Research Paper Volume 13, Issue 3 pp 4468—4481
PRMT5 regulates colorectal cancer cell growth and EMT via EGFR/Akt/GSK3β signaling cascades
- 1 Department of Pathology, Nanfang Hospital and Basic Medical College, Southern Medical University, Guangzhou 510515, Guangdong Province, People’s Republic of China
- 2 Guangdong Province Key Laboratory of Molecular Tumor Pathology, Guangzhou 510515, Guangdong Province, People’s Republic of China
- 3 The First Clinical Medical Department, Southern Medical University, Guangzhou 510515, Guangdong Province, People’s Republic of China
- 4 Department of Pathology, Guangzhou Red Cross Hospital, Jinan University, Guangzhou 510220, Guangdong Province, People’s Republic of China
Received: August 26, 2020 Accepted: October 9, 2020 Published: January 20, 2021https://doi.org/10.18632/aging.202407
How to Cite
Copyright: © 2021 Yan et al. This is an open access article distributed under the terms of the Creative Commons Attribution License (CC BY 3.0), which permits unrestricted use, distribution, and reproduction in any medium, provided the original author and source are credited.
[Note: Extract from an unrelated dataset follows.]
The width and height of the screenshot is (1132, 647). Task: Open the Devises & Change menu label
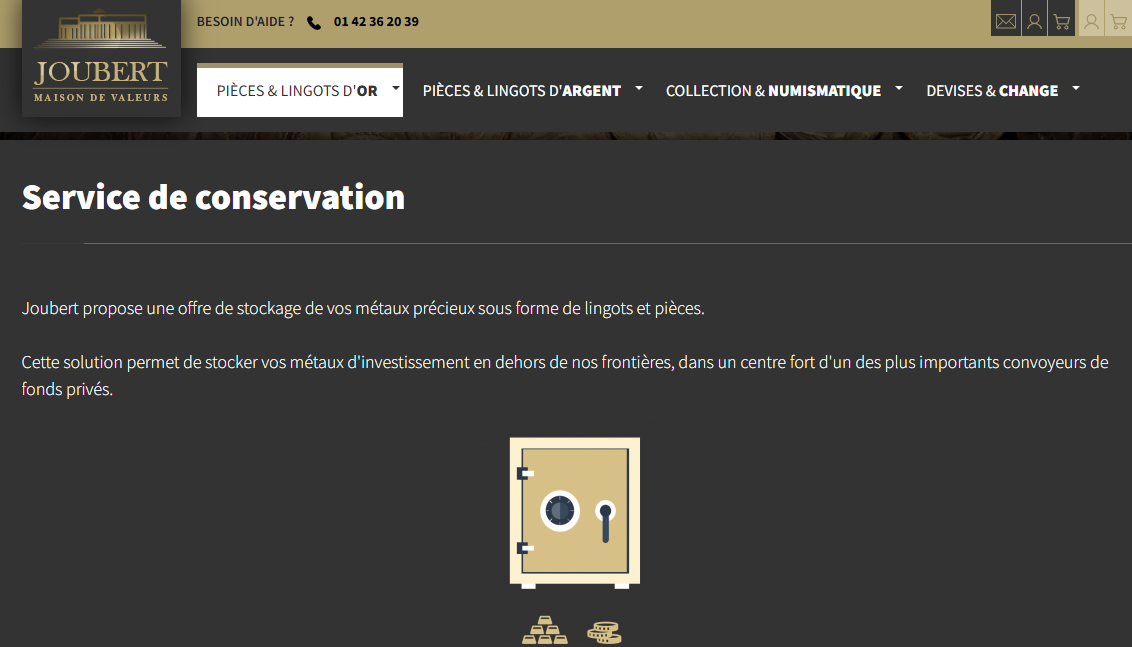tap(992, 91)
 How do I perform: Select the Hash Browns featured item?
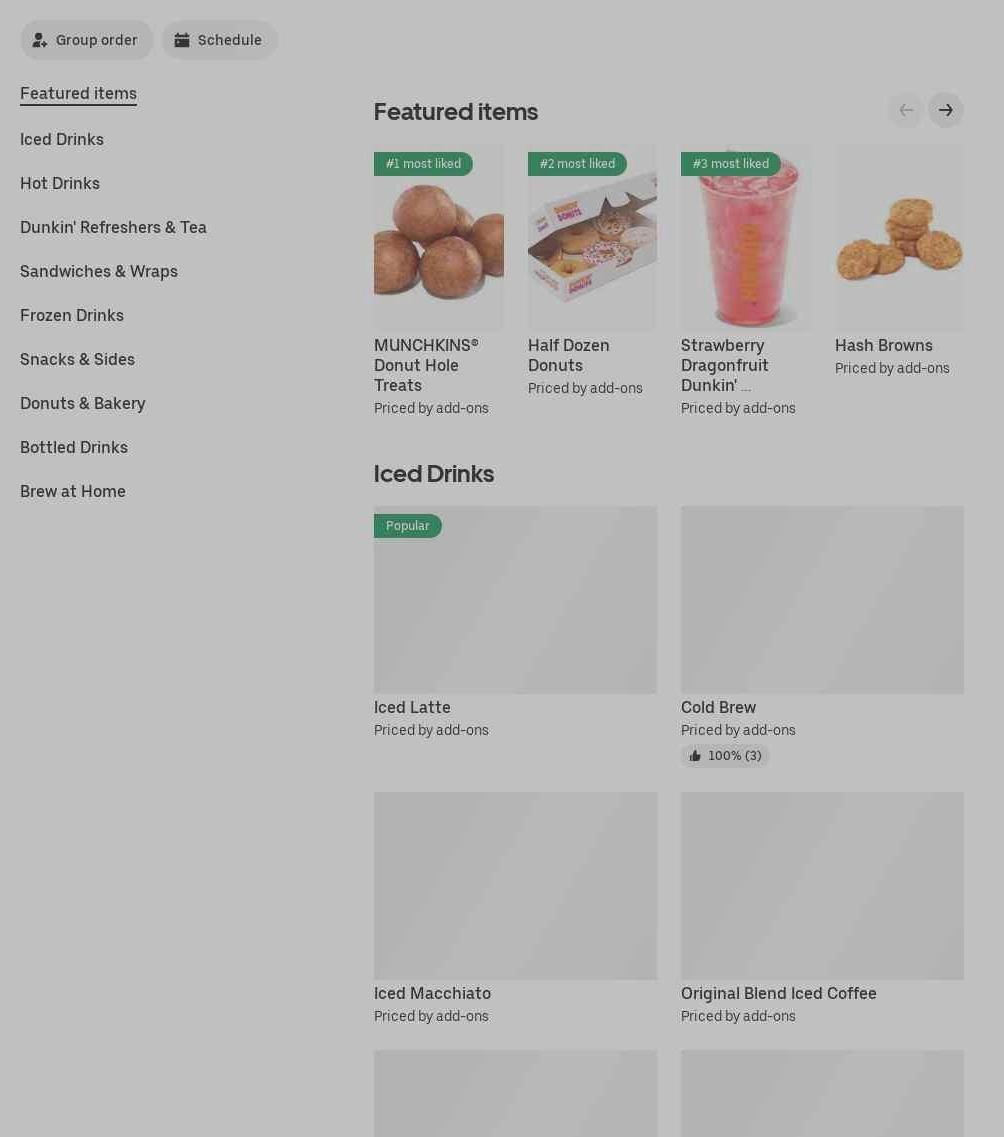900,261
Emerging evidence shows that type II protein arginine methyltransferase 5 (PRMT5) serves as an oncoprotein and plays a critical role in many types of human cancer. However, the precise role and function of PRMT5 in human colorectal cancer (CRC) growth and epithelial-mesenchymal transition (EMT) are still unclear, and the related molecular mechanism and signaling axis remains largely obscure. Here, we show that PRMT5 is highly expressed in CRC cell lines and tissues. Using PRMT5 stable depletion cell lines and specific inhibitor, we discover that down-regulation of PRMT5 by shRNA or inhibition of PRMT5 activity by specific inhibitor GSK591 markedly suppresses CRC cell proliferation and cell cycle progression, which is closely associated with PRMT5 enzyme activity. Moreover, PRMT5 regulates CRC cell growth and cycle progression via activation of Akt, but not through ERK1/2, PTEN, and mTOR signaling pathway. Further study shows that PRMT5 controls EMT of CRC cells by activation of EGFR/Akt/GSK3β signaling cascades. Collectively, our results reveal that PRMT5 promotes CRC cell proliferation, cell cycle progression, and EMT via regulation of EGFR/Akt/GSK3β signaling cascades. Most importantly, our findings also suggest that PRMT5 may be a potential therapeutic target for the treatment of human colorectal cancer.